Sir David, élevez-vous des objections contre cette modification de notre plan ?
Nous ne voyons aucune modification dans la situation depuis la décision du Tribunal ; mais nous ne voyons aucun inconvénient à interroger ce témoin oralement. Nous faisons cependant remarquer qu’il n’y a pas de changement. Toutes ces questions ont été examinées par le Tribunal. Si le Tribunal pense qu’il est préférable d’interroger ce témoin de vive voix, le Ministère Public n’élève aucune objection.
Les questionnaires ont-ils été préparés ?
Non, ils ne sont pas encore terminés. Excusez-moi, Monsieur le Président, votre question se rapporte-t-elle au témoin Herrwerth ?
Oui.
Oui, les questions à poser à ce témoin sont prêtes, les questions que la Défense désire...
Docteur Marx, nous allons examiner la question. Désirez-vous autre chose, Docteur Marx ? Vous avez le document que vous demandez ? L’avez-vous ou ne le désirez-vous plus ?

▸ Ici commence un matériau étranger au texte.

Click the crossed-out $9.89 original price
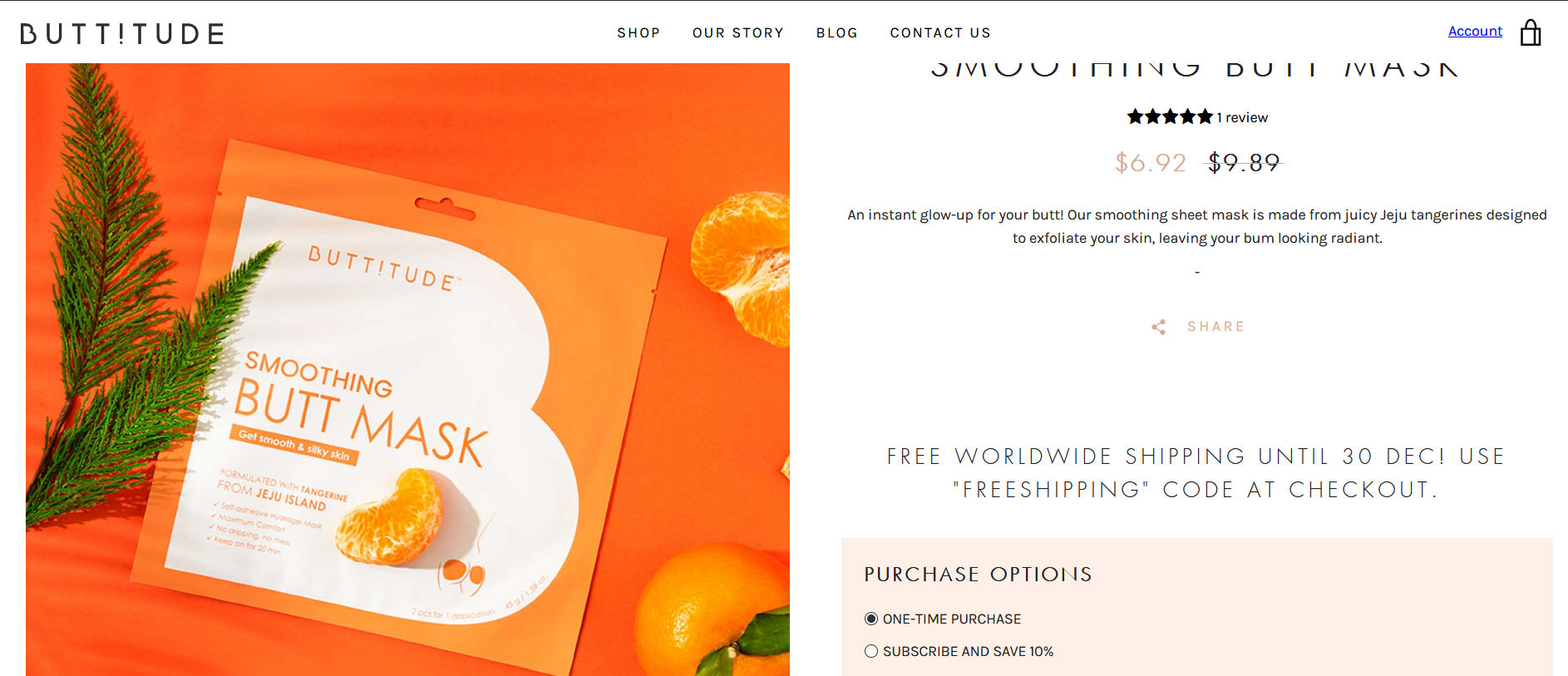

Puis-je avoir la parole, Monsieur le Président ? Je voudrais en effet qu’on mette à ma disposition les deux documents en question. Il s’agit du dossier du procès de Karl Holz qui s’est déroulé en 1931 et du dossier concernant l’action disciplinaire intentée contre Julius Streicher et dont je ne puis malheureusement pas vous indiquer l’année. Ce devait être en 1931.

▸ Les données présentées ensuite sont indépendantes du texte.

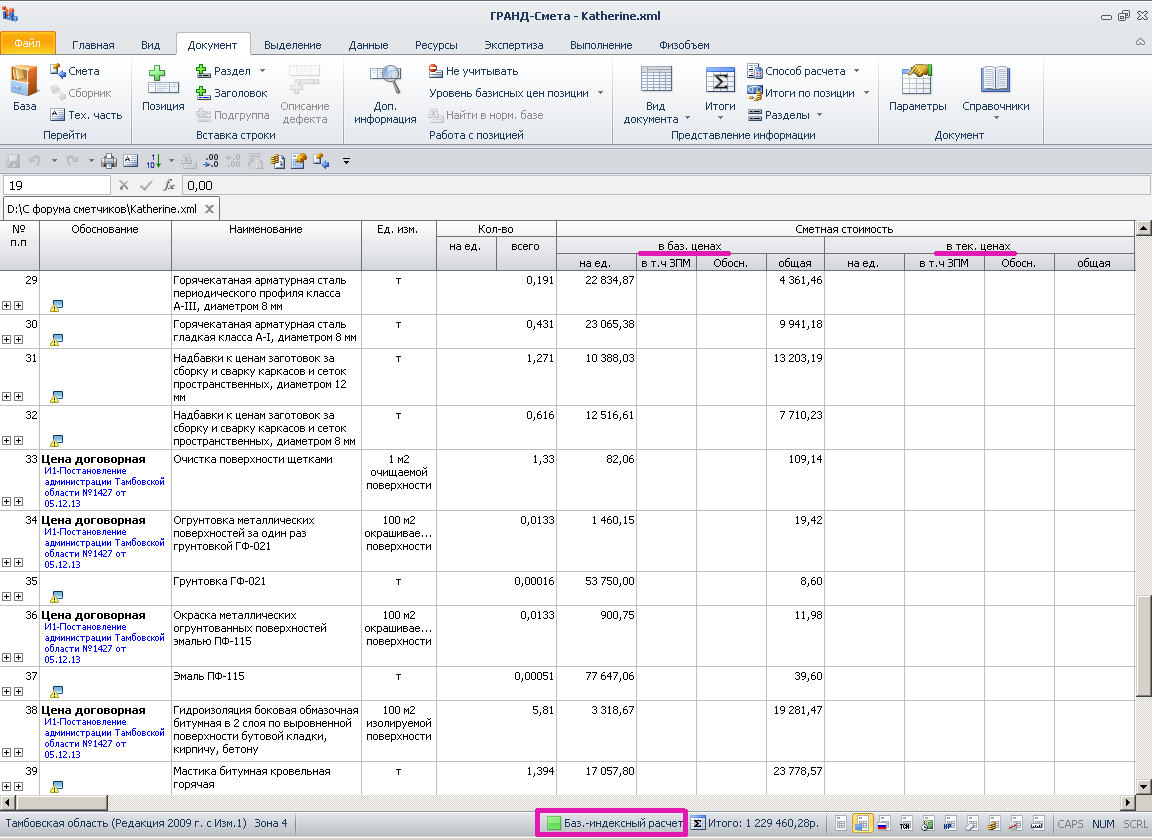Click the sigma icon next to Итого
This screenshot has width=1152, height=840.
[x=698, y=824]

Mais, Docteur Marx, avec l’accord du Ministère Public, nous avons supprimé un passage d’un document qui contenait une critique à l’encontre de l’accusé Streicher. De ce fait, ces preuves ne sont-elles pas totalement sans valeur ?
Cela concernait le témoin Lothar Streicher, le fils ; il s’agissait d’une entrevue qui avait eu lieu en prison et au cours de laquelle furent émises certaines allégations qui furent supprimées avec l’accord du Ministère Public. Je dois avouer que je ne crois pas savoir si les poursuites disciplinaires dans le cas de Streicher..
Excusez-moi, Monsieur le Président, puis-je prendre la parole ? Cette affaire dans laquelle Lothar Streicher joue un rôle, vient d’un rapport de Göring sur un entretien de Streicher avec trois jeunes criminels et au cours duquel celui-ci aurait pris, paraît-il, une attitude tout à fait indécente et de mauvais goût. J’ai proposé Lothar Streicher comme témoin pour prouver la fausseté de ces allégations. Ce point concerne le rapport de la commission Göring, alors que l’autre question concerne un cas disciplinaire. Ce procès eut lieu en 1931 devant le Tribunal disciplinaire de Munich.
Ces faits n’étaient-ils pas en rapport avec le prétendu délit commis par Streicher ?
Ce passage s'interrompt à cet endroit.